When I hear objections like this, I assume that problems like the energy and radiation levels that would be generated by relativistic velocities and acceleration that would liquify a human body, are “merely” engineering problems. If science says that travel at the speed of light is not possible, but one can approximate the speed of light (although this involves time dilation, contraction, and an increase in mass which in turn requires even more energy for further acceleration), what this says to me is that technology and engineering ware likely to eventually find a solution, or, if not a solution, an alternative. The question that I received today has made me question this assumption.
In the escalating feedback loop that is of the essence of industrial-technological civilization, we can run into limitations at any point in the cycle of science and technology and engineering that usually feeds back into itself and overcomes the limitations of earlier cycles of escalating technological progress. Is any one limit — scientific limitations, technological limitations, or engineering limitations — inherently more limiting than any other? I tend to think of the scientific limits as incorrigible while while the technological and engineering limits are more flexible.

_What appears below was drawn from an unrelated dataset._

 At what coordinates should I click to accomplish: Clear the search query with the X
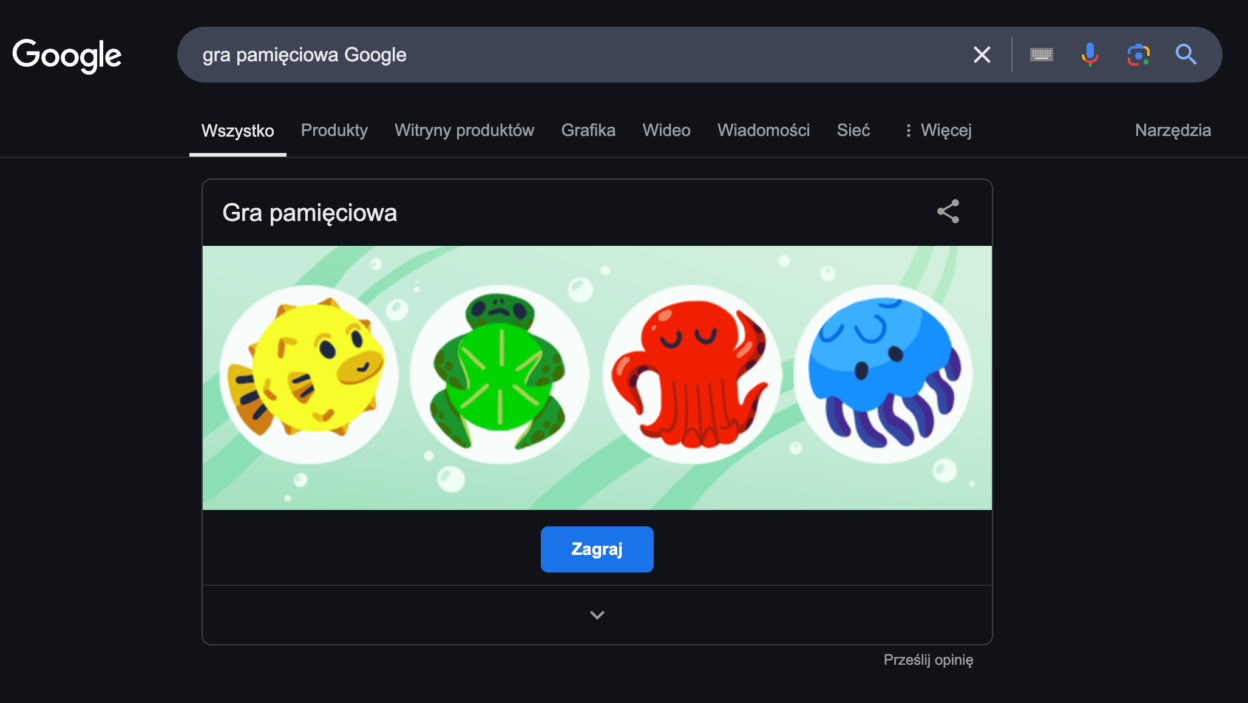981,54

This is probably a mistake, or, at least, my presumptive emphasis upon the incorrigibility of science is probably mistaken.

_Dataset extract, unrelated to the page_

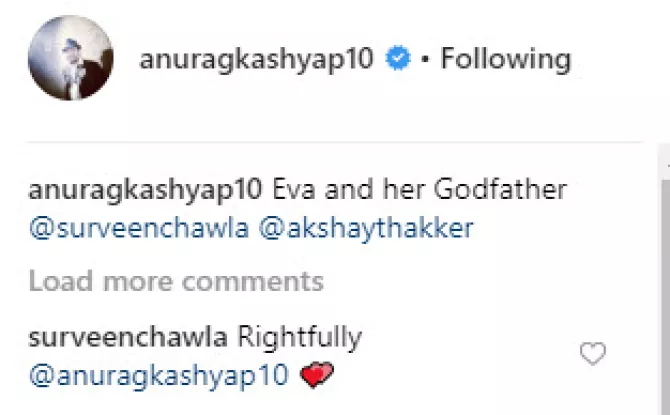Open anuragkashyap10 username in post header

(256, 59)
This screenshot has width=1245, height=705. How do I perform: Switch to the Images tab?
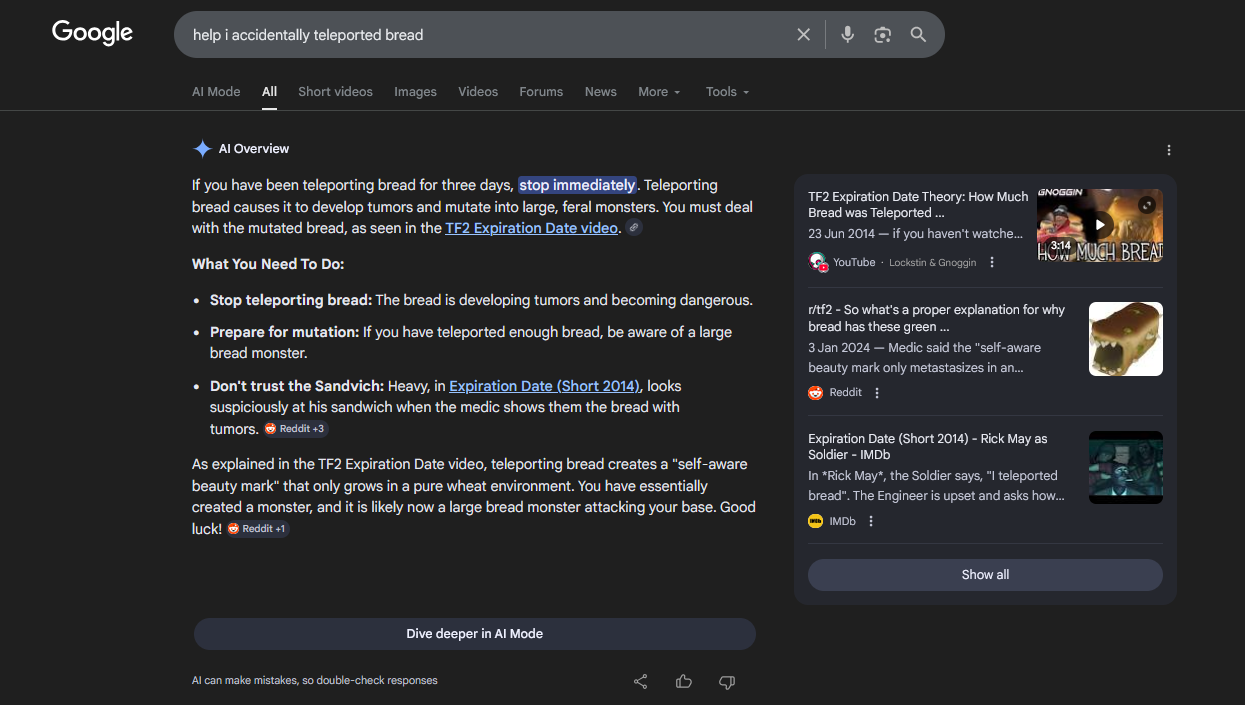pyautogui.click(x=415, y=92)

As I noted above, even if the present cycle of industrial-technological progress cannot solve some particular technological problem, it can sometimes find away around them, and some of our most surprising innovations have been unexpected ways of gaining information from limited data. This is the case, for example, with exoplanets. At one time it would have been thought impossible to know anything about other planetary systems before we have visited them, but now we are routinely finding exoplanets, and we will probably in the coming decades, with even more powerful instrumentation, be able to detect the atmospheres of small, rocky exoplanets (in contradistinction to “hot Jupiters”).

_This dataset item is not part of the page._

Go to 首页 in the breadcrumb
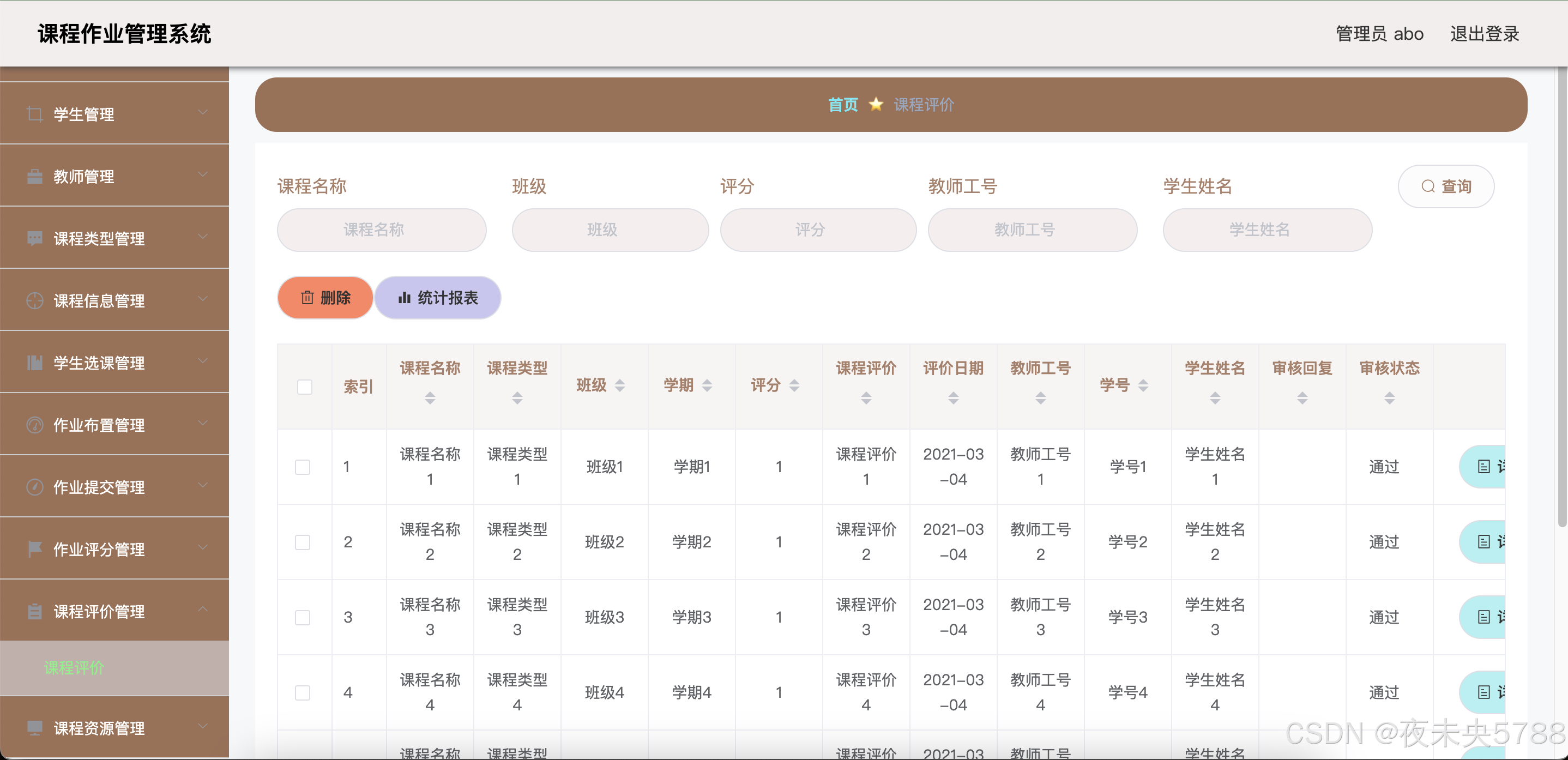 coord(842,105)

In saying this, I am thinking of some of the clever ways that technology might find a way of getting around the limitations of the human body in terms of interstellar flight. The human body is vulnerable to high acceleration, to radiation, to age, and to the thousand natural ills that flesh is heir to. With the limits of the human body we run into the limits of biological engineering. But if human beings were “reconstituted” at the far end of an interstellar flight, bodies would not need to be subject to acceleration, radiation, or long flight times. But there are limits, given our present state of knowledge, of how much radiation even a starship and its essential systems could bear. Is this an engineering limit, or a technological limit, or a scientific limit? It would probably be artificial to try to classify it as any single limitation. We could say that a problem is “beyond physics” or “beyond our knowledge” and these would be right — such formulations in terms of physics or knowledge also bring out the ambiguity or conventionality of distinctions among science, technology, and engineering.
That being said — and I will continue to think about this, and try to determine if I need to revise my formulations of industrial-technological civilization in terms of constraints — I think that the ability of the same resources of industrial-technological civilization to approach problems indirectly, in contradistinction to a direct frontal attack, will eventually find ways around what now seem like insuperable limitations of physics or knowledge.
The same artificiality of an incorrigible distinction science, technology, and engineering means that an innovative solution to any one limitation can address the other limitations indirectly.